El faraón se tornó intolerante. Envió a sus soldados a borrar la memoria de los dioses en todas sus tierras. A finales de su reinado, su revolución se amargó.

Además, como se rehusaba a salir de su amada ciudad, era visto como débil y el país vulnerable a invasiones.

Tabletas de arcilla encontradas en Amarna revelan la naturaleza del problema.

Una de ellas es del gobernante de uno de los estados vasallos de Akenatón, uno de los países vecinos protegidos.

Le ruega al faraón que envíe tropas para ayudarlo a mantener en raya a los hititas, los archienemigos de Egipto.

«Se lo pedí pero no me respondió. No me ha mandado la ayuda que necesito», se queja el gobernante desesperado, en vano, pues Akenatón nunca envió la ayuda y el estado cayó en manos de los hititas.

Tenía al ejército estaba demasiado ocupado persiguiendo dioses, aunque Egipto perdiera territorios, poder, posesiones y su estatus en el mundo.

Eso era muy grave. Fue entonces cuando sufrió tragedias personales.

Todas juntas

En las paredes de la tumba de Akenatón está grabado el drama de la familia.

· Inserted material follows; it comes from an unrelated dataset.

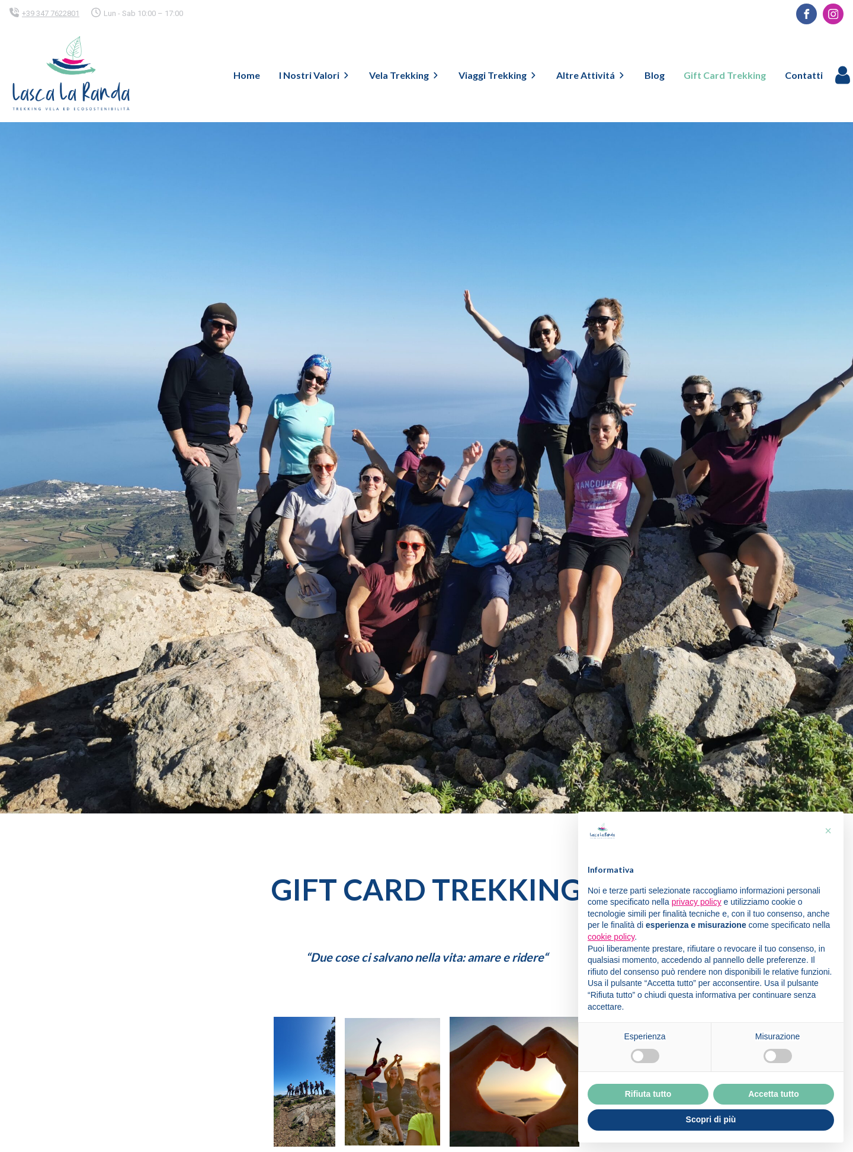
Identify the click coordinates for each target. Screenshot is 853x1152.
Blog (654, 75)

Aunque están muy dañadas, se puede ver una escena de luto. Una de las princesas murió y sus padres aparecen llorando.

Eso es algo sin precedentes: las familias reales nunca mostraban públicamente emociones.

Hay además evidencia que indica que Akenatón perdió más de una hija, probablemente víctimas de la peste, que en esas época arrasaba con el país.

Una epidemia de ese tipo podía matar al 40% de la población y, como era el faraón, Akenatón era considerado personalmente responsable por la desgracia.

Era obvio, para sus súbditos, que la catástrofe se debía a que había ofendido a los antiguos dioses.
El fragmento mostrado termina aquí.